Ist Mehl das neue Craft Beer?

Im historischen Mühlenviertel Wiens in der Nähe des Naschmarkts sperrt dieser Tage Österreichs erste Mehl-Greißlerei auf.
Barbara Beer

Barbara Beer

Glatt, griffig oder universal? Vergessen Sie’s. In den Ohren des Brotkenners so banal wie „Rot, Weiß, oder Rosé“ in jenen des Sommeliers.

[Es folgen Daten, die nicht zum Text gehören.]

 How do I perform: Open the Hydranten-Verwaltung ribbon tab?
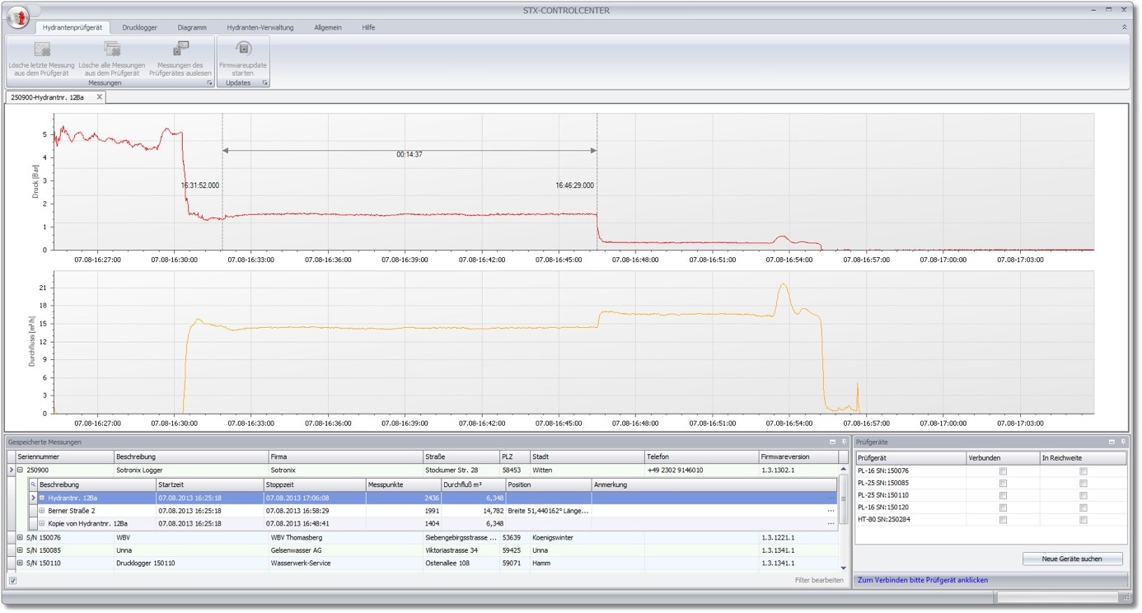click(x=260, y=27)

Im ersten Mehlgeschäft Österreichs wird’s demnächst komplizierter. In der „Mehl-Greißlerei“ in der Heumühlgasse im historischen Mühlenviertel auf der Wieden können Sie ab nächster Woche Mehl von raren Getreidesorten und in speziellen Ausmahlungsgraden aus Österreich und Italien kaufen.

Wird es Verkostungen geben? Wird Mehl nach den schwierigen „Low-Carb“ -Jahren nun zum Trendprodukt? Ist Mehl etwa das neue Craft Beer?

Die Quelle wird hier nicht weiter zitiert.